Claudia e Kiko: Existe uma onda conversadora, moralista. São evidentes alguns desejos de retrocessos de conquistas de direitos. Falar desse tema hoje é urgente, estamos diante da luta por direitos de pessoas que sofrem violências simbólicas e físicas diariamente. O Brasil é o país que mais mata travestis e pessoas trans no mundo. Bixa Travesty é um filme sobre esses corpos políticos. Bixa Travesty é um grito de liberdade contra tudo que oprime, contra tudo que tenta reduzir os entendimentos dos corpos à ideia heterocisnormativa, contra tudo que violenta os direitos humanos e contra todos que querem calar as diversidades. 

 

Esquina: Qual o maior desafio no processo de 'Bixa Travesty'?

 

Claudia e Kiko: O maior desafio foi lançar nos cinemas aqui no Brasil. No Festival de Brasília, recebemos o prêmio de melhor filme de público concedido pela Petrobrás para a distribuição do filme e, com a troca de governo o prêmio foi cancelado. As negociações seguem agora juridicamente. Diante disso, começamos a tentar outros apoios para o lançamento. Isso demorou e o filme entrou em outros países antes de chegar aqui, como Argentina, França e Reino Unido.

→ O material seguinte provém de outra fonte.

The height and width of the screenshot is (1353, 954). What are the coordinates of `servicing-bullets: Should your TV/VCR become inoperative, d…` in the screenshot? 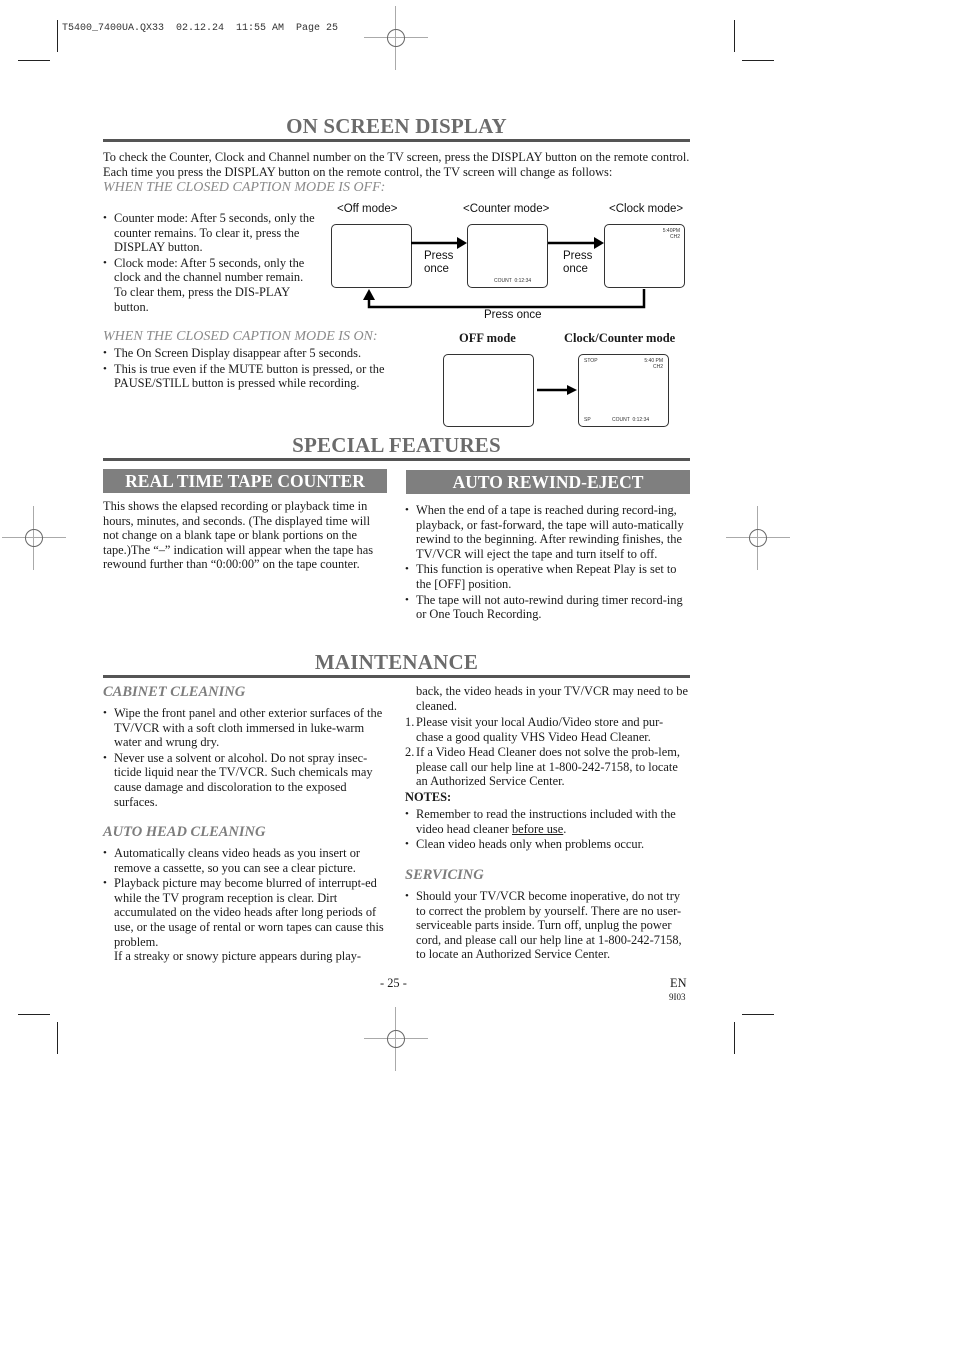 It's located at (548, 926).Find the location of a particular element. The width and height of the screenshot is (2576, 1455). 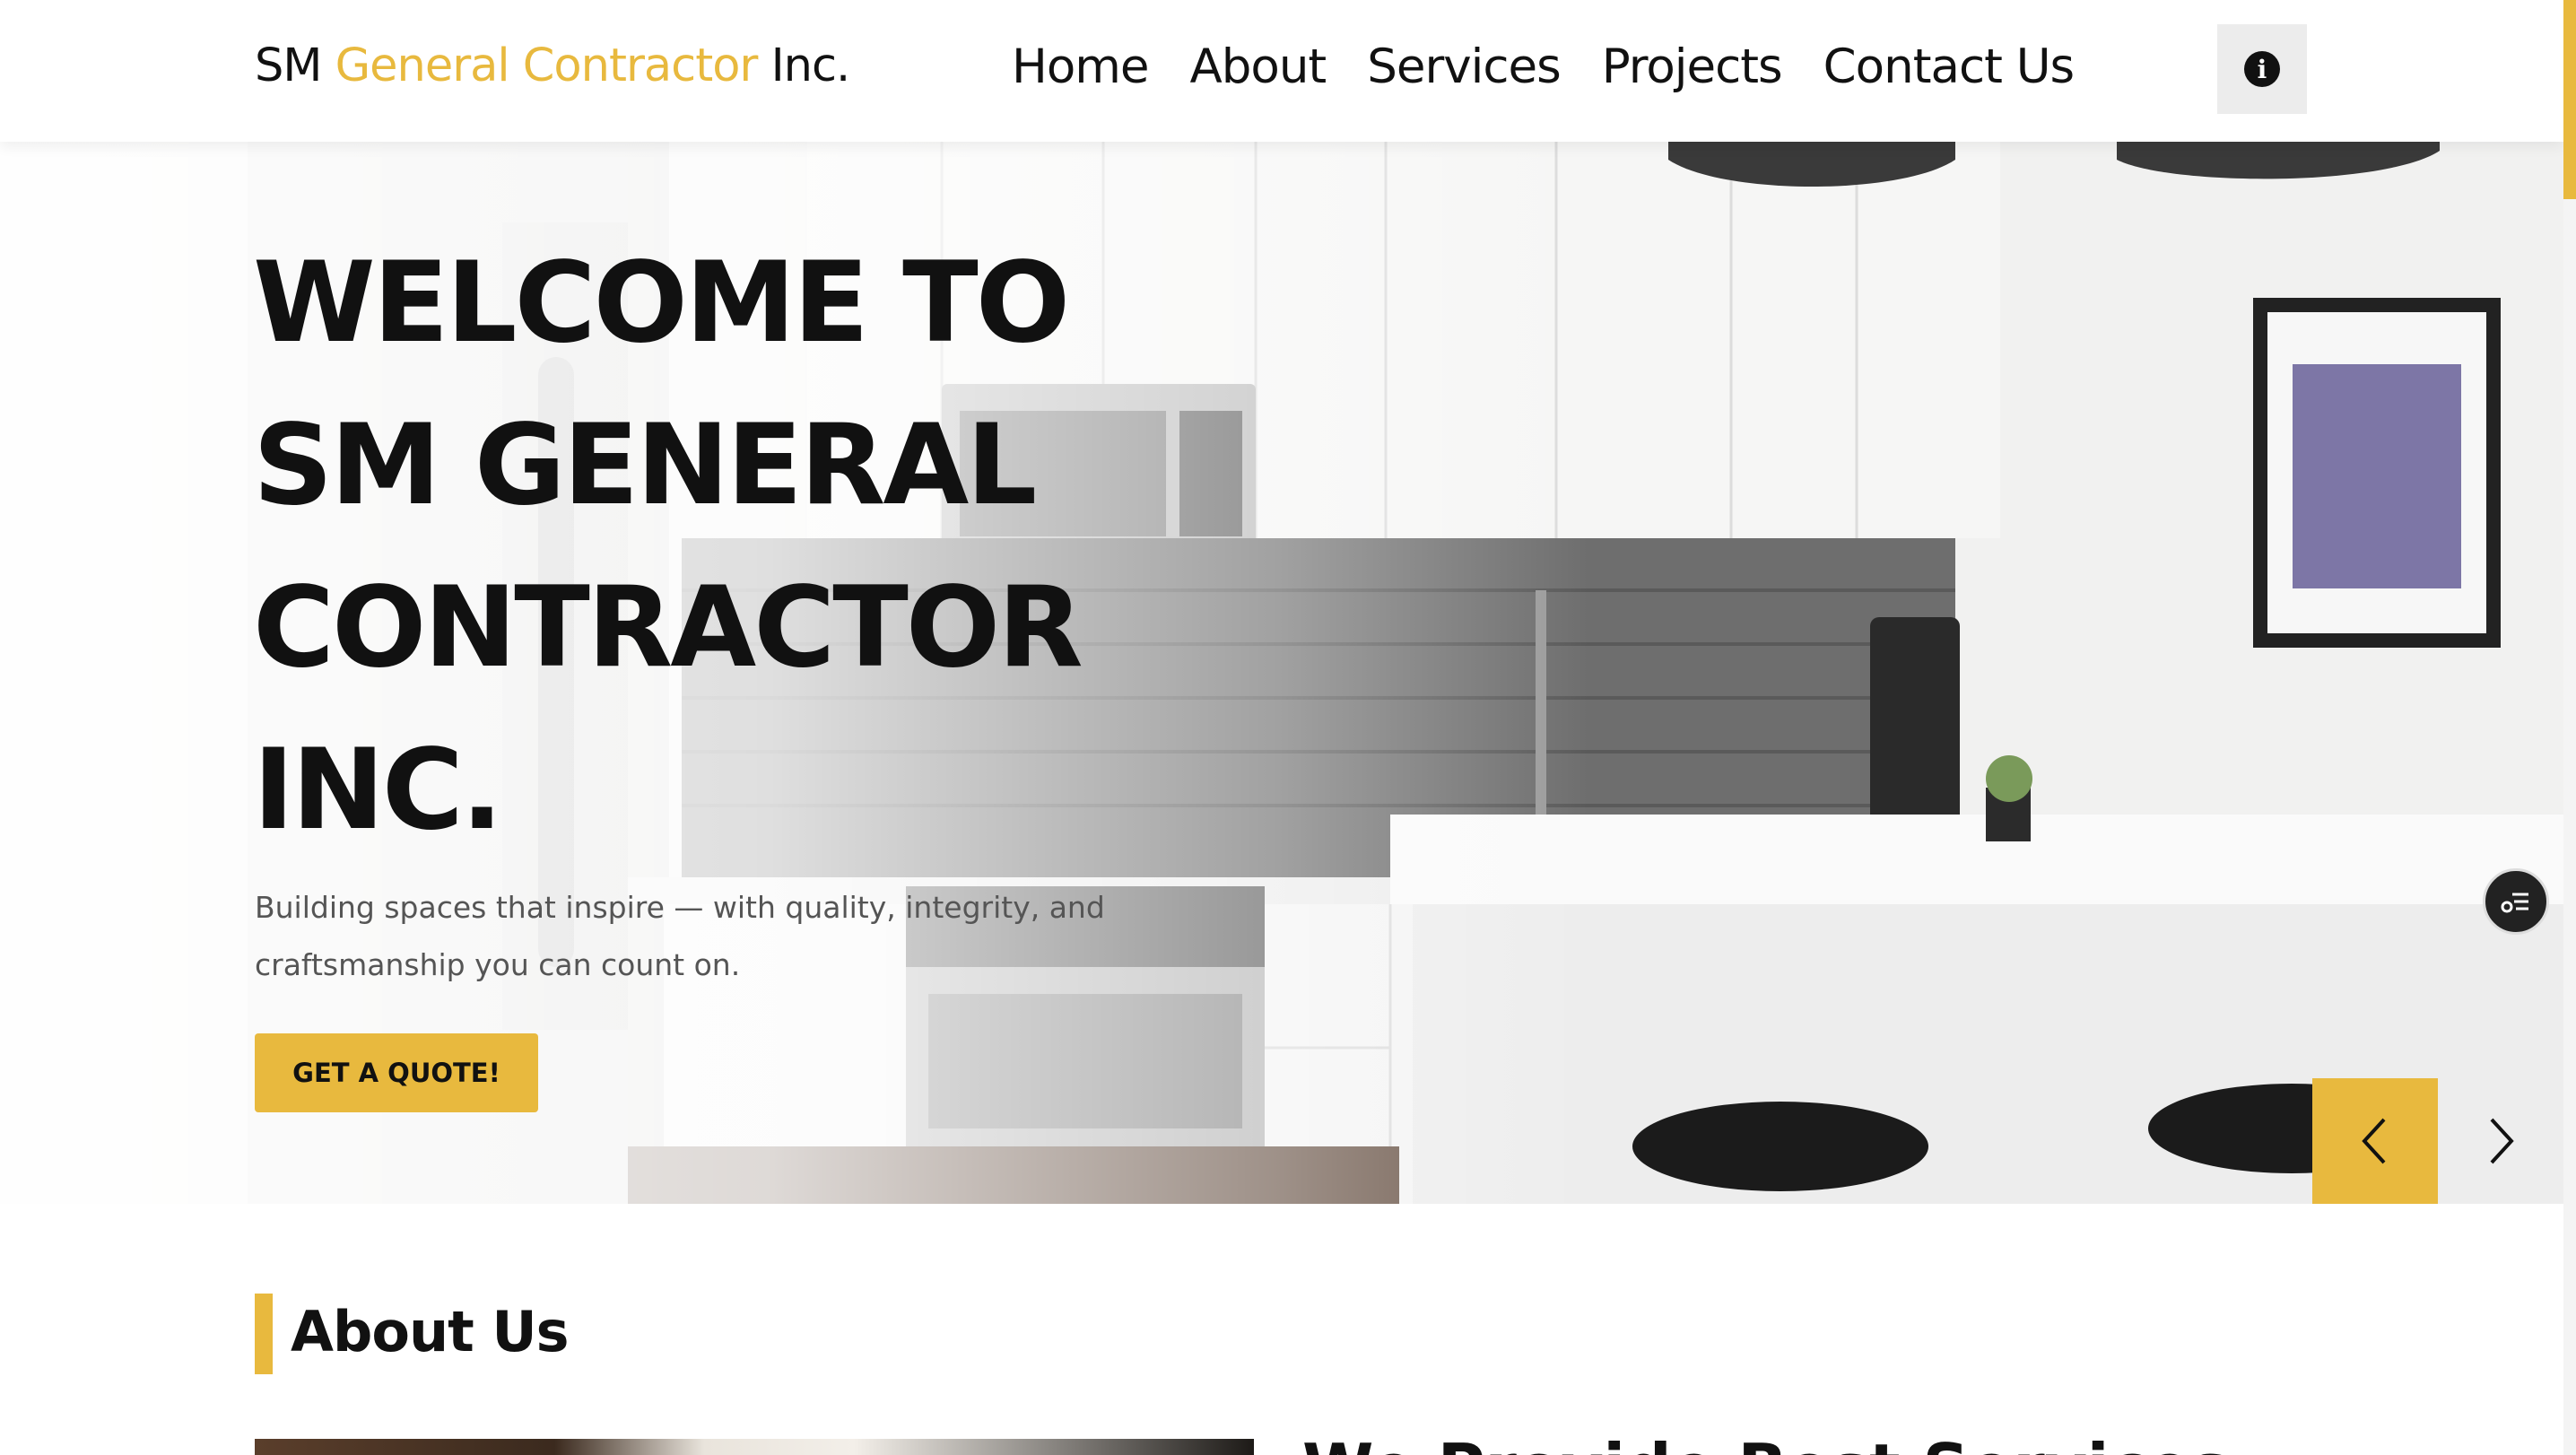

Agora finalmente estaremos em cartaz e esperamos que esse filme seja um instrumento político simbólico para a garantia da liberdade de expressão nesse país. 

 

Esquina: O filme já foi muito bem recebido em festivais. Qual a expectativa agora com a recepção do público?

 

Claudia e Kiko: O filme teve estreia no Festival de Berlim onde recebeu o prêmio Teddy de melhor longa documentário. Depois dessa experiência foi exibido em mais de cem festivais e contamos com mais de vinte prêmios. Em todas as sessões que pudemos acompanhar a recepção foi bastante calorosa gerando debates instigantes. O filme trata de corpos travestis e queremos que esses corpos ocupem as salas de cinema, mas acreditamos que o nosso publico é amplo, quando falamos sobre corpos trans não estamos mais falando para um grupo específico, para um gueto, esse é um assunto que deve ser debatido por toda a sociedade. São esses corpos trans, não binários, travestis, que, ao ocuparem espaços, colocam em dúvida a “naturalização” dos corpos normativos. A partir do momento que nos deparamos com esses corpos desobedientes, podemos ver o mundo além das caixas do binarismo que nos foram impostas.